The safest pattern is to remove credentials from URLs and other request paths, then replace them with short-lived, out-of-band authentication that is issued for the specific workload and destination. That means using headers, mTLS-bound identities, or token exchange flows rather than query parameters or path tokens. For autonomous systems, the identity primitive should be the workload, not the request string. The NIST SP 800-63 Digital Identity Guidelines are human-centric, but the core principle still applies: the verifier should validate a trustworthy identity assertion, not rely on a bearer value that leaks through transport plumbing.

In NHI operations, this usually means combining workload identity, policy enforcement, and constrained routing. A practical design often includes:

  • Request paths that contain only resource identifiers, never secrets.
  • Ephemeral credentials issued just in time for a single task or short session.
  • Proxy and gateway rules that strip or reject credential-like query parameters.
  • Allowlists that limit which upstreams an AI agent can call.
  • Audit controls that redact credentials before logs, traces, or replay tooling see them.

NHIMG research on the Ultimate Guide to NHIs draws a clear line between static and dynamic secrets, and that distinction matters here because dynamic secrets lose value faster when they are intercepted. This is also why request hygiene and secret hygiene must be designed together: if a proxy can see the credential, the proxy can potentially expose it, even when the application never logs it directly. Current guidance suggests that URL-based credential transport should be treated as a design defect, not an acceptable fallback.

These controls tend to break down in legacy integrations and third-party APIs that only accept credentials in query strings or path segments because the application cannot force safe transport semantics.

Common Variations and Edge Cases

Tighter request controls often increase integration overhead, requiring organisations to balance safer transport patterns against legacy compatibility. That tradeoff is real, especially where older SaaS endpoints, vendor gateways, or agent orchestration layers still expect secrets in the request URL.

Best practice is evolving, but the direction is consistent: isolate these exceptions, wrap them with compensating controls, and plan them out. For example, a gateway can rewrite a request so the calling agent never handles the downstream secret directly, or a broker can exchange one scoped token for another before forwarding. That approach aligns with the broader NHI guidance in the Guide to the Secret Sprawl Challenge, where the main problem is not just storage but uncontrolled spread across systems, logs, and operators.
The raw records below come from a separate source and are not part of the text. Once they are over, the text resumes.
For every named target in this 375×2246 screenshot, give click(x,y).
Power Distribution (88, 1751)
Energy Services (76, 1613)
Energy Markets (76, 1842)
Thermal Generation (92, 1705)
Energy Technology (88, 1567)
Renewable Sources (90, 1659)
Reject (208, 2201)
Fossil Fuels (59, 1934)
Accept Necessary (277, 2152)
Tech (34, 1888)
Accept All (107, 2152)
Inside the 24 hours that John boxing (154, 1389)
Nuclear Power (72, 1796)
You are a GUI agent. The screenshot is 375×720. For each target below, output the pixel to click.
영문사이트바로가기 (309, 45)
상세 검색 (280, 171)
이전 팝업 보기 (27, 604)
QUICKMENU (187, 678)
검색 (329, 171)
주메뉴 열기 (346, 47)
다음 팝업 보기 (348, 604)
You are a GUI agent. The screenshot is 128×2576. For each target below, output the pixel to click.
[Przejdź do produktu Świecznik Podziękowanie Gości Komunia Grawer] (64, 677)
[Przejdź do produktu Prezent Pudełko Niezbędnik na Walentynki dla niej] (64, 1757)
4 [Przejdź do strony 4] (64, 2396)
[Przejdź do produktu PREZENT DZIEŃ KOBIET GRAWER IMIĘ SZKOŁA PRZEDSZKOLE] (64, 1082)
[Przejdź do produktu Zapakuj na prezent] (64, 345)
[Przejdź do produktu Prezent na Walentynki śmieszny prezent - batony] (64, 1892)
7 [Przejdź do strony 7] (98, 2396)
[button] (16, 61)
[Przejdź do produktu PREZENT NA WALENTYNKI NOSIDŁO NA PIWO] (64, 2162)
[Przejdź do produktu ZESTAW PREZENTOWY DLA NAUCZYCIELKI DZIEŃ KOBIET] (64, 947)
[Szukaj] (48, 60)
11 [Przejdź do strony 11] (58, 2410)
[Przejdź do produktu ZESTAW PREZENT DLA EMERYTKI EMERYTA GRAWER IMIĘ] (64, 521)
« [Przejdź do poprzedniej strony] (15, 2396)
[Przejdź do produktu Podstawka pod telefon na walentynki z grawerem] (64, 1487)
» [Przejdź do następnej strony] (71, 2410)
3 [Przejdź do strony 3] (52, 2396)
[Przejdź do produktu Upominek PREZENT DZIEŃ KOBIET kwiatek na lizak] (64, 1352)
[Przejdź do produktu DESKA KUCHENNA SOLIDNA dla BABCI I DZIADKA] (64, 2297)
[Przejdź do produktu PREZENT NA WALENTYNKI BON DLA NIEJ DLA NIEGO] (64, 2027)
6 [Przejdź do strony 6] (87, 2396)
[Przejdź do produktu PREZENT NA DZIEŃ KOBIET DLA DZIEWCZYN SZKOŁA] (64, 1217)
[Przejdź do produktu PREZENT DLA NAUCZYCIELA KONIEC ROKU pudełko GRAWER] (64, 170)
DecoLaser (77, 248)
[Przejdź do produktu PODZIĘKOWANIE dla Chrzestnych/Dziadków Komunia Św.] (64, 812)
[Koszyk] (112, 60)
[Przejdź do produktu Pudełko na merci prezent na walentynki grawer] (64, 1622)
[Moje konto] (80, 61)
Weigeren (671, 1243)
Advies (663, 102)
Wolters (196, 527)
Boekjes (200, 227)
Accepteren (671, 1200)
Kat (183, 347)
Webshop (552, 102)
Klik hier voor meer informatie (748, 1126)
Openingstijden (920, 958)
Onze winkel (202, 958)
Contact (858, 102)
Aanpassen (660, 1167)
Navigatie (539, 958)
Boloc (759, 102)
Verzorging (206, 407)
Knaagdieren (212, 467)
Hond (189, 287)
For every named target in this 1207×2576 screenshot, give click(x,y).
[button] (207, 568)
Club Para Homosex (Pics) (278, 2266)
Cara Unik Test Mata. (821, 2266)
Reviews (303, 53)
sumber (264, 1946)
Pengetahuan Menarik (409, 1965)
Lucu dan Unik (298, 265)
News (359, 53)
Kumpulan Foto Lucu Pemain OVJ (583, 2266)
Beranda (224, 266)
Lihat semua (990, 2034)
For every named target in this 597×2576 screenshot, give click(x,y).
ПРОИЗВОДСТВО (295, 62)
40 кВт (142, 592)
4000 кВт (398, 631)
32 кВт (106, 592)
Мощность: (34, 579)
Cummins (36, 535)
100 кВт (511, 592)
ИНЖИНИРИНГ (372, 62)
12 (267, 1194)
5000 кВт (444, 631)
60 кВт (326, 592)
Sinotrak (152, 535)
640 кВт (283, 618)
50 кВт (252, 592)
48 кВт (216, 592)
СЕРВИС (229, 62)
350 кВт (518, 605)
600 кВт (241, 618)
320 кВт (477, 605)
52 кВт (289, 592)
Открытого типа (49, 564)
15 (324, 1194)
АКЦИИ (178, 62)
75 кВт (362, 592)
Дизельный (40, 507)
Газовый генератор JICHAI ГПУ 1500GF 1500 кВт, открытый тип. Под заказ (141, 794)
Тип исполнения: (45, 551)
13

One important edge case is autonomous agent traffic. Agents may retry, branch, or fan out in ways that humans do not predict, so a single exposed request path can be replayed across many services very quickly. The safe response is to constrain destinations, apply strict token scope, and revoke quickly on task completion. In environments with deep observability stacks, shared reverse proxies, or distributed tracing, organisations should assume that any secret placed in the request path can be copied into multiple telemetry systems before anyone notices.

Standards & Framework Alignment

This section maps relevant standards and security frameworks to the operational risks and controls described in this guidance.

OWASP Non-Human Identity Top 10 address the attack and risk surface, while NIST CSF 2.0 and NIST AI RMF set the governance and control requirements practitioners need to meet.

Framework Control / Reference Relevance
OWASP Non-Human Identity Top 10 NHI-01 Covers secret exposure and unsafe credential handling in non-human request flows.
NIST CSF 2.0 PR.AC-1 Access control should prevent credential reuse through exposed request channels.
NIST AI RMF AI RMF addresses operational risk from autonomous systems that can leak or replay secrets.

Remove secrets from request paths and enforce safe transport patterns at every NHI boundary.